# EXERCISE INSTRUCTIONS
Below are lines of data, and only some are wanted. Please repeat exactly those from the line that has "This screenshot has width=1600, height=1033." through the line that has "Toggle the sidebar".

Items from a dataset
•••••

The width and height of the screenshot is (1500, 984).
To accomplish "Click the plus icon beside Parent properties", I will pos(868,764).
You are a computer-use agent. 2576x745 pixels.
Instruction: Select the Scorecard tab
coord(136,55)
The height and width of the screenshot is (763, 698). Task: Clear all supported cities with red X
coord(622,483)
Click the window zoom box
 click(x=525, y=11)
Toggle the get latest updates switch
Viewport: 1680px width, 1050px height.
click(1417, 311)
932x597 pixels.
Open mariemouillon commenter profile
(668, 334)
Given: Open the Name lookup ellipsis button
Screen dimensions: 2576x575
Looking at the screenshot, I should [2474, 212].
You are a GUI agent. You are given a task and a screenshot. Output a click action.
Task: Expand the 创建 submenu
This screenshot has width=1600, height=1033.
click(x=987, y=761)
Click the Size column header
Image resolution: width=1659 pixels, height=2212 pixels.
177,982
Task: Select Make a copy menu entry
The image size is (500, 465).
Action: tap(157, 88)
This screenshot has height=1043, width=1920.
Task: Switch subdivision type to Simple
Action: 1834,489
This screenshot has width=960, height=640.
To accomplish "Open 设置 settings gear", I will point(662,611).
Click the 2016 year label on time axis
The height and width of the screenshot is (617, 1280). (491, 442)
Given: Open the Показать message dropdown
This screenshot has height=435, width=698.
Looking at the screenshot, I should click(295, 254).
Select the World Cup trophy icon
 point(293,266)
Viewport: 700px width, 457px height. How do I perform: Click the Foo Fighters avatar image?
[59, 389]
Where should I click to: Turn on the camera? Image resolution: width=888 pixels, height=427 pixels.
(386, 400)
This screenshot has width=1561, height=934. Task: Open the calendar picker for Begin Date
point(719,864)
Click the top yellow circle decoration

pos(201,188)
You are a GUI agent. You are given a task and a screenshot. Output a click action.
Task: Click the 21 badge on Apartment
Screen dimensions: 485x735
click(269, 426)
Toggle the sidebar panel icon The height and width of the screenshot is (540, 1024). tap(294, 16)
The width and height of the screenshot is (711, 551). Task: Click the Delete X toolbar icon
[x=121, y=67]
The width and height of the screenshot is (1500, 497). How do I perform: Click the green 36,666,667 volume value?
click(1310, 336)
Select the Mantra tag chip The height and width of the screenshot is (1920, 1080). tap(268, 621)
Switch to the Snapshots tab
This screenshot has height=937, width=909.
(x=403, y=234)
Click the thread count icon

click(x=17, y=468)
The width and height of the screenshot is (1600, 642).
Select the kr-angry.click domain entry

•••••

# ANSWER SPACE
This screenshot has width=1600, height=1033.
click(x=987, y=761)
Click the Size column header
Image resolution: width=1659 pixels, height=2212 pixels.
177,982
Task: Select Make a copy menu entry
The image size is (500, 465).
Action: tap(157, 88)
This screenshot has height=1043, width=1920.
Task: Switch subdivision type to Simple
Action: 1834,489
This screenshot has width=960, height=640.
To accomplish "Open 设置 settings gear", I will point(662,611).
Click the 2016 year label on time axis
The height and width of the screenshot is (617, 1280). (491, 442)
Given: Open the Показать message dropdown
This screenshot has height=435, width=698.
Looking at the screenshot, I should click(295, 254).
Select the World Cup trophy icon
 point(293,266)
Viewport: 700px width, 457px height. How do I perform: Click the Foo Fighters avatar image?
[59, 389]
Where should I click to: Turn on the camera? Image resolution: width=888 pixels, height=427 pixels.
(386, 400)
This screenshot has width=1561, height=934. Task: Open the calendar picker for Begin Date
point(719,864)
Click the top yellow circle decoration

pos(201,188)
You are a GUI agent. You are given a task and a screenshot. Output a click action.
Task: Click the 21 badge on Apartment
Screen dimensions: 485x735
click(269, 426)
Toggle the sidebar panel icon The height and width of the screenshot is (540, 1024). tap(294, 16)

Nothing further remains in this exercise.